Ce ne sera pas rhétorique, ni copie d’un ancien, ce sera expérience vécue, image exacte de ses compagnons, — et peut-être de ce que lui-même, à un moment, avait été, — quand plus tard il fera, dans sa Stuartide, la peinture des soldats de fortune.

…Ils sont de par le monde envoyés,
Prodiguement aux guerres employés,
Et, la plupart, lardés de coups d’épées,
Embalafrés, bras ou jambes coupées ;

L’Orme, des Champs, la Planche, du Noyer,
Le Jonc, du Lac, le Sable, du Vivier,
La Fleur, du Pré, des Jardins, la Verdure,
Sont tous leurs noms ; leur surnom : L’AVENTURE !

Leur surnom, L’AVENTURE ! Est-ce que Rostand n’eût pas envié au vieux poète cette soudaine envolée lyrique du couplet réaliste ?

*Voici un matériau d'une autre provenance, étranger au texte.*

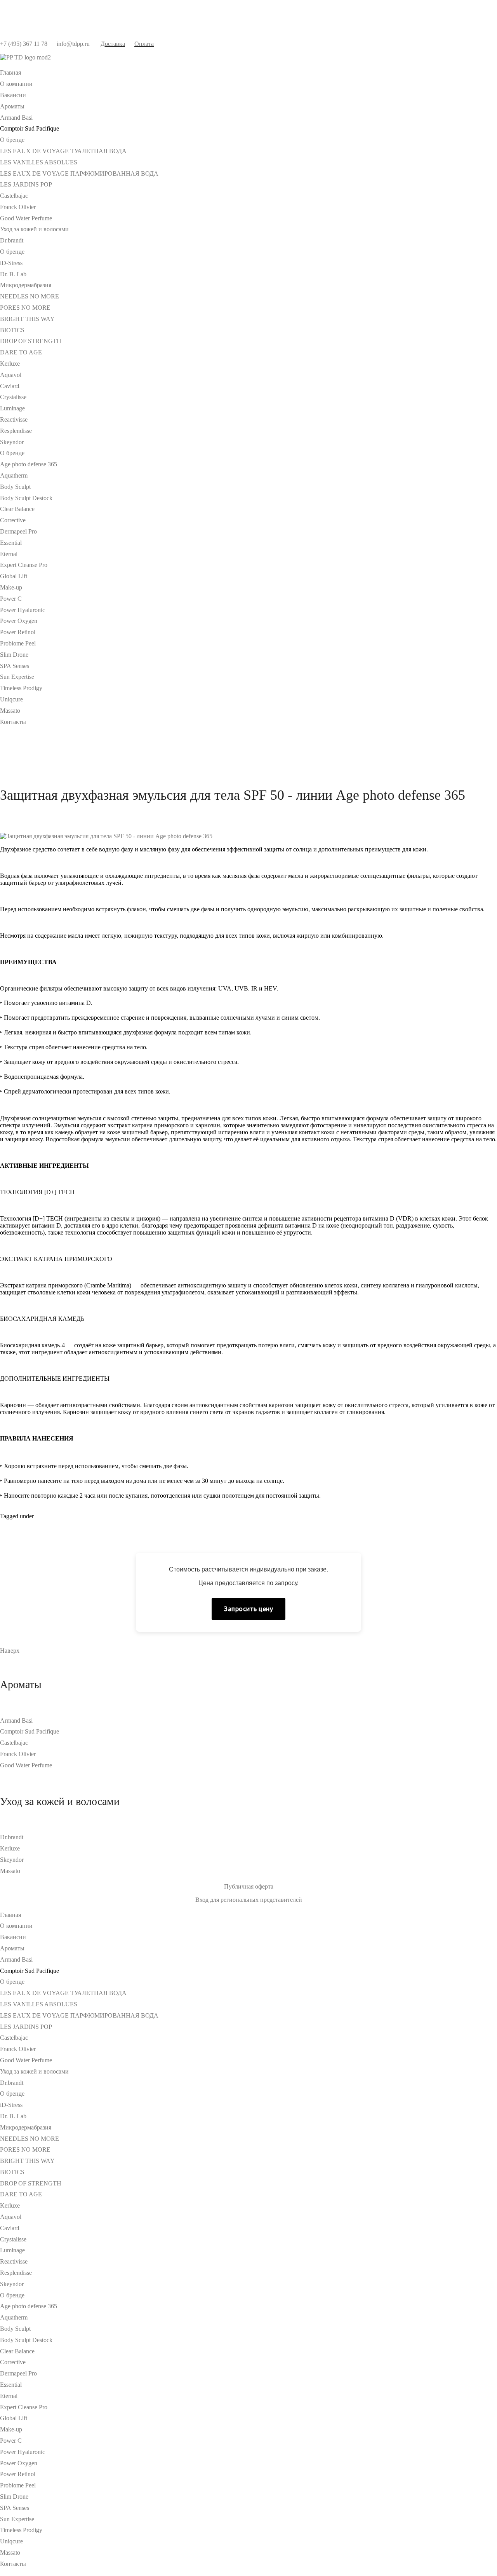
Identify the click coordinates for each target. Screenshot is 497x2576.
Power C (11, 598)
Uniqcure (11, 699)
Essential (11, 542)
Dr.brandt (11, 240)
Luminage (12, 408)
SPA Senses (14, 666)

Et n’est-ce pas le « poilu » du XVIIe siècle qu’on entend grogner dans la tragi-comédie de 1628, quand le sergent « La Ruine » se plaint de sa vie de misère et de ses chefs :

C’est un meschant mestier d’estre pauvre soldat.
Le service est pour nous. Messieurs les Capitaines
En ont la récompense au despens de nos peines ;
Et, pour paroistre en mine, ils nous rendent tous gueux,
Combien qu’aux bons effets nous paroissions plus qu’eux.